É incrível pensar na pele como o nosso maior órgão do sentido. Segundo Montagu, a pele é o nosso mais antigo e sensível órgão, ele é o nosso primeiro meio de comunicação, porque a pele tem a mesma origem embrionária do sistema nervoso. A pele é o nosso livro, pois nela está escrita nossa história. Esse registro se dá como uma memória corporal, uma vez que ela é o eterno registro de nossas experiências. Algumas peles são secas, outras oleosas, com espinhas, cravos, rugas, sinais de expressão, pintas. Cada uma conta uma história. As marcas de nascimento são características que trazemos de nossos antepassados.

Para Jung, nossa consciência é um produto da percepção e orientação no mundo externo, que se localiza no cérebro, e sua origem é ectodérmica, sendo que desde a época dos nossos ancestrais essa consciência acontece através do relacionamento sensorial com o mundo exterior. Como o relacionamento sensorial acontece com o mundo exterior? A pele e o sistema nervoso originam-se da mais externa das três camadas embriônicas, a ectoderme. É como se o sistema nervoso fosse uma parte escondida da pele, ou o contrário, a pele é a porção externa do sistema nervoso.

Ser tocado é essencial para o desenvolvimento humano e é um ato instintivo dos animais mamíferos. Observe como os filhotes de mamíferos são tratados pela mãe (cães, gatos etc.), sempre são lambidos. O ato de lamber a cria é fundamental para garantir a sobrevivência. Tanto os animais como os seres humanos que são privados das lambidas da fêmea ou do carinho da mãe, desenvolvem doenças. Alguns pesquisadores chegaram à conclusão de que a criança privada de estimulação tátil se torna desajeitada física e emocionalmente, não só a nível psicológico como também comportamental.

Sandor desenvolveu um método de relaxamento chamado calatonia, realizado basicamente através de estímulos táteis, em vários pontos do corpo (um leve toque sutil na pele). Não descreverei o método, uma vez que ele requer um treinamento especial para ser compreendido e aplicado, pois constitui uma metodologia de trabalho em atendimento psicológico. Para que seja possível entender o seu alcance, relatarei a experiência de Alice (70 anos)*, que mostra o alcance que a memória inscrita em nossa pele pode ter.

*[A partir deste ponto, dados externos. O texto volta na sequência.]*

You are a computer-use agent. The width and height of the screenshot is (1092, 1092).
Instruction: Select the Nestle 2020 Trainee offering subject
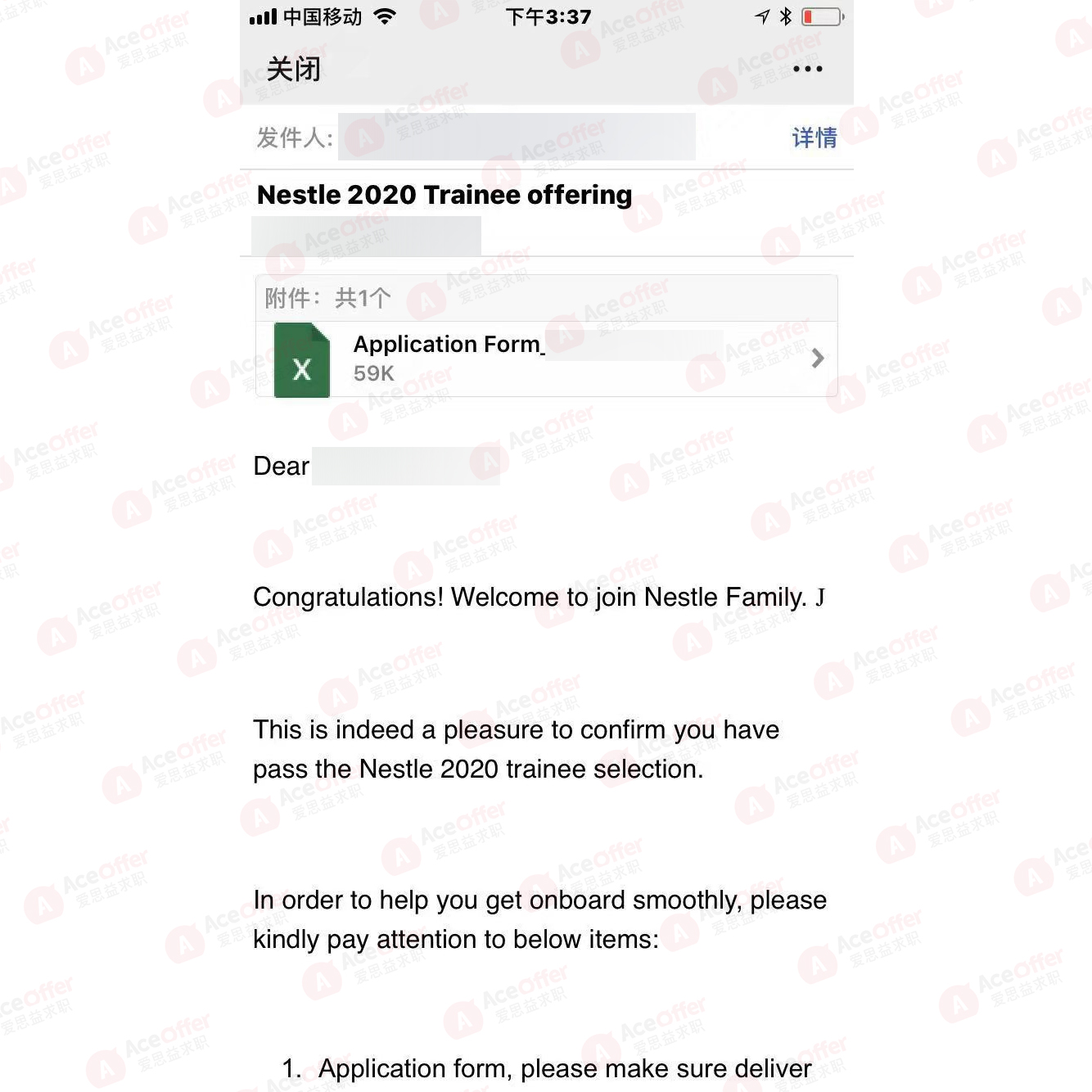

Alice nasceu de parto normal em casa, sua mãe não sabia, mas estava grávida de gêmeas. Ela nasceu forte, perfeita, mas sua irmã morreu ainda no ventre materno. Ao realizar sessões de calatonia dentro de sua psicoterapia, Alice sentiu seus braços se abrirem. Até então ela não havia percebido o seu corpo tenso, como se usasse uma armadura de ferro medieval que a impedia de modificar o movimento dos braços.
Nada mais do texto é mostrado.